Epilepsy and medication effects on the pattern visual evoked potential

Abstract

Visual disruption in patients diagnosed with epilepsy may be attributable to either the disease itself or to the anti-epileptic drugs prescribed to control the seizures. Effects on visual function may be due to perturbations of the GABAergic neurotransmitter system, since deficits in GABAergic cortical interneurons have been hypothesized to underlie some forms of epilepsy, some anti-epileptic medications increase cortical GABA levels, and GABAergic neural circuitry plays an important role in mediating the responses of cells in the visual cortex and retina. This paper characterizes the effects of epilepsy and epilepsy medications on the visual evoked response to patterned stimuli. Steady-state visual evoked potentials (VEP) evoked by onset-offset modulation of high-contrast sine-wave stimuli were measured in 24 control and 54 epileptic patients.

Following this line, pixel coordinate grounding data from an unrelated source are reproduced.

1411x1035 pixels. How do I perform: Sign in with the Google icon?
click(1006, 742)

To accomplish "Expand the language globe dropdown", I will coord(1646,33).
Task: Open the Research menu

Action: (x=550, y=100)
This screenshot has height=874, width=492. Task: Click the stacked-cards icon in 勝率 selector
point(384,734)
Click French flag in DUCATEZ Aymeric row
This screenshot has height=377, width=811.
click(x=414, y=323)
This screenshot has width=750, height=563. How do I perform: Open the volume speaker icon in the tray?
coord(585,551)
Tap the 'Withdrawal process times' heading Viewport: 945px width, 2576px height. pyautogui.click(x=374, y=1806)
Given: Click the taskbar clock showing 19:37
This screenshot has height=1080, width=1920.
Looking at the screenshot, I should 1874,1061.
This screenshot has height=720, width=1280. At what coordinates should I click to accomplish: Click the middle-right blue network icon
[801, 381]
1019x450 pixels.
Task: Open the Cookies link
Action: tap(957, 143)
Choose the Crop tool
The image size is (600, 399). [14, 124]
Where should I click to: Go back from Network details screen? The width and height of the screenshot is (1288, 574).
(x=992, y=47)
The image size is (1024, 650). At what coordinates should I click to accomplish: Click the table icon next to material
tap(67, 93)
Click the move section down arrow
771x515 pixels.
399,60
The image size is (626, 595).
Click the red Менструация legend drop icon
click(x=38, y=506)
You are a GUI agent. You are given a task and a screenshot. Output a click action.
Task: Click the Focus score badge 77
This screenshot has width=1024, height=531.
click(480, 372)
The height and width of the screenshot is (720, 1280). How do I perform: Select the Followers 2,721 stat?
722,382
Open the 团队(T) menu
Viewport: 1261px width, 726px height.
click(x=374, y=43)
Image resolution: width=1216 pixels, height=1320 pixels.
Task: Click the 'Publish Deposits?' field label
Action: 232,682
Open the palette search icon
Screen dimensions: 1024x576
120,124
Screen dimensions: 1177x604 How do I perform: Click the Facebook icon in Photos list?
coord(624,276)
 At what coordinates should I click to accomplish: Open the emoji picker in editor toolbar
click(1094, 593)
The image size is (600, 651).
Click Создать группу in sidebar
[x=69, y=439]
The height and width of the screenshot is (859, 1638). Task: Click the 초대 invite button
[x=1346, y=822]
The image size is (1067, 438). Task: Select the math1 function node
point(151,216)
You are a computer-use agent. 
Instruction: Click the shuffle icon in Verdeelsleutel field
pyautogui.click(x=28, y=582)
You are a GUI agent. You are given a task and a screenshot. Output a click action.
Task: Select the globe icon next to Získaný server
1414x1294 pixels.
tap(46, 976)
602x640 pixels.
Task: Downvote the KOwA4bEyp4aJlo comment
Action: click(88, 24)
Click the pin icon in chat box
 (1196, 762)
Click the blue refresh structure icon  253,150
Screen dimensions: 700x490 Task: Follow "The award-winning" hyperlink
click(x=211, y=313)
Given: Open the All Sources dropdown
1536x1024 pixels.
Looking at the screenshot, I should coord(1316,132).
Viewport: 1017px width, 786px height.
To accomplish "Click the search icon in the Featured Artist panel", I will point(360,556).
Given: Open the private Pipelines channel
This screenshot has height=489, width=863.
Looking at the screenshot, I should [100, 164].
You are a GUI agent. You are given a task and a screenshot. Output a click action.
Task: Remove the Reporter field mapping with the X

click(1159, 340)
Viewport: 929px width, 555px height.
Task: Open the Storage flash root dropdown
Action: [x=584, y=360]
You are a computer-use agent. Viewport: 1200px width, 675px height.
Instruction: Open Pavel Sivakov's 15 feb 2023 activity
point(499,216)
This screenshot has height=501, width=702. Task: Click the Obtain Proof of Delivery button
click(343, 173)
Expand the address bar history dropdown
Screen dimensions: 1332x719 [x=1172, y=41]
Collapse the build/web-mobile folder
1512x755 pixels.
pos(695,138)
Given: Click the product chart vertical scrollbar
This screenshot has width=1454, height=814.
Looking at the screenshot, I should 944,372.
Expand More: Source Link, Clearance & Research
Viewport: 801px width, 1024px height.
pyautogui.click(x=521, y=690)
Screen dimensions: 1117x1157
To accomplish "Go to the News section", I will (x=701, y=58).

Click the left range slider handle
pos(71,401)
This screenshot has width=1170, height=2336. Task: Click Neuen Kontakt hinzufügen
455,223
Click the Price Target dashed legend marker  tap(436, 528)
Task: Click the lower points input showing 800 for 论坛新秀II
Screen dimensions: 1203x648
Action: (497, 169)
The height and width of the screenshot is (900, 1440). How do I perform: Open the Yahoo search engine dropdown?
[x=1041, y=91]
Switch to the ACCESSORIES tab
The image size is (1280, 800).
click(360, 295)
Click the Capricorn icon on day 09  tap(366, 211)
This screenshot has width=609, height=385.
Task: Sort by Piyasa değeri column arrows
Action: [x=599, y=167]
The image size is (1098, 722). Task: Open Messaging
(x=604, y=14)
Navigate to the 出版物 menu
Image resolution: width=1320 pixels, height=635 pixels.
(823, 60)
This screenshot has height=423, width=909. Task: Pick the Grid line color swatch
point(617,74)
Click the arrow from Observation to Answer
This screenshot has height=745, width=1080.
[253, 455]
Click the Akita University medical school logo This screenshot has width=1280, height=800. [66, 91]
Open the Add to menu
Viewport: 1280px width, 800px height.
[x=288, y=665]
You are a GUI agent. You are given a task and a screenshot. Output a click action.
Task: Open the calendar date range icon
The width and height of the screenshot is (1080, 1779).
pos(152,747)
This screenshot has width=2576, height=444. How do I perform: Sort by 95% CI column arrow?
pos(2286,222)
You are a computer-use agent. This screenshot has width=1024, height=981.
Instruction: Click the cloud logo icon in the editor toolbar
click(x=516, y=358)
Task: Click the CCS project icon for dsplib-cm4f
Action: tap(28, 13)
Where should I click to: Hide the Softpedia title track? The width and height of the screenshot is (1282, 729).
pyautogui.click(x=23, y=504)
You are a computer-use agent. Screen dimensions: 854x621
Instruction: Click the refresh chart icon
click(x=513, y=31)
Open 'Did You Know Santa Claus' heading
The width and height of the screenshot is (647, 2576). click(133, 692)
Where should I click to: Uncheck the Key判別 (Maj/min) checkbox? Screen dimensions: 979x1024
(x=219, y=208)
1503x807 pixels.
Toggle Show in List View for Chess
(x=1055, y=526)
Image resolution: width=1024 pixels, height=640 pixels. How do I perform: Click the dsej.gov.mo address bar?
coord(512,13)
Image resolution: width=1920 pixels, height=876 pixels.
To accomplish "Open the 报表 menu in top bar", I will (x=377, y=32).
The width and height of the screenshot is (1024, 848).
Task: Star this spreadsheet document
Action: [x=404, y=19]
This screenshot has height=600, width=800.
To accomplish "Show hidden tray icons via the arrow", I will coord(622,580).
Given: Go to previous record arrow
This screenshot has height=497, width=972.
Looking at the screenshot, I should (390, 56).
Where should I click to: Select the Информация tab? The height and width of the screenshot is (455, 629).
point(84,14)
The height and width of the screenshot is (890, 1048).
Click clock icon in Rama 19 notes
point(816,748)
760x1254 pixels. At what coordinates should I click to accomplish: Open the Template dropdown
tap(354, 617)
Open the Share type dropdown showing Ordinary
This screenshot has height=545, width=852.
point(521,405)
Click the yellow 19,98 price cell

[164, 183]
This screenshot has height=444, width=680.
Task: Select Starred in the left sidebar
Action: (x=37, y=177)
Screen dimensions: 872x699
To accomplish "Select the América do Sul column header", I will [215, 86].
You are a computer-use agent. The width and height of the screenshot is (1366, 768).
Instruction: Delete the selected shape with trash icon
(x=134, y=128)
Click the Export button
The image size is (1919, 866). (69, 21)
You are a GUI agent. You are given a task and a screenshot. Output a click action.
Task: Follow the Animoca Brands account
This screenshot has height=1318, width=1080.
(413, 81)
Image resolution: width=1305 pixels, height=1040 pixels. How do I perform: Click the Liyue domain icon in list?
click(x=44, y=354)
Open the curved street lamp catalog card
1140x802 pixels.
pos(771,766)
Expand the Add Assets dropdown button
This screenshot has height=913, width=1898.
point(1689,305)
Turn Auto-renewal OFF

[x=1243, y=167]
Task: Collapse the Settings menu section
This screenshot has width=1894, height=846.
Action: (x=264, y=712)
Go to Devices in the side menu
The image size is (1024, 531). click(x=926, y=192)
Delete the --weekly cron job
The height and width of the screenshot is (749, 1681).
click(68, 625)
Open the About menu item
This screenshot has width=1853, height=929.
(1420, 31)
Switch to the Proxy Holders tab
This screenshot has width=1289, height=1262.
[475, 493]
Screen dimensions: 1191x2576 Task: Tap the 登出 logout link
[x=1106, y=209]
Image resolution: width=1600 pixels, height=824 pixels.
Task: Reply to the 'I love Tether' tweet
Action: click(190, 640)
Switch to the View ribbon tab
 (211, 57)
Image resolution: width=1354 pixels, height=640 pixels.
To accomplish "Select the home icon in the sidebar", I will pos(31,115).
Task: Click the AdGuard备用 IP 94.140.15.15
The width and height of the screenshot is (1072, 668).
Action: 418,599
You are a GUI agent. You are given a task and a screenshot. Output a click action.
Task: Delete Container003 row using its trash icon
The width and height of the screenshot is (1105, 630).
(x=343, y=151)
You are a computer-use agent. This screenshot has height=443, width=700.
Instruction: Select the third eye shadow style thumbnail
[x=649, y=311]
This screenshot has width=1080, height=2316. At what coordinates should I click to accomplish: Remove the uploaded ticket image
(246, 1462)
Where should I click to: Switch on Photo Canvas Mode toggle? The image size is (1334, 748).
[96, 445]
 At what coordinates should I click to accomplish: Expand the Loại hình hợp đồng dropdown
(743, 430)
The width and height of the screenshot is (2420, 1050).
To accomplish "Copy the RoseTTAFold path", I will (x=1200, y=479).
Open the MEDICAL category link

Comparisons of VEP spectral amplitude as a function of spatial frequency were made between controls, complex partial, and generalized epilepsy groups. The effects of the GABA-active medication valproate were compared to those of carbamezepine. The amplitude of the fundamental (F1) component of the VEP was found to be sensitive to epilepsy type. Test subjects with generalized epilepsy had F1 spatial frequency-amplitude functions with peaks shifted to lower spatial frequencies relative to controls and test subjects with complex partial epilepsy. This shift may be due to reduced intracortical inhibition in the subjects with generalized epilepsy. The second harmonic component (F2) response was sensitive to medication effects. Complex partial epilepsy patients on VPA therapies showed reduced F2 response amplitude across spatial frequencies, consistent with previous findings that showed the F2 response is sensitive to GABA-ergic effects on transient components of the VEP.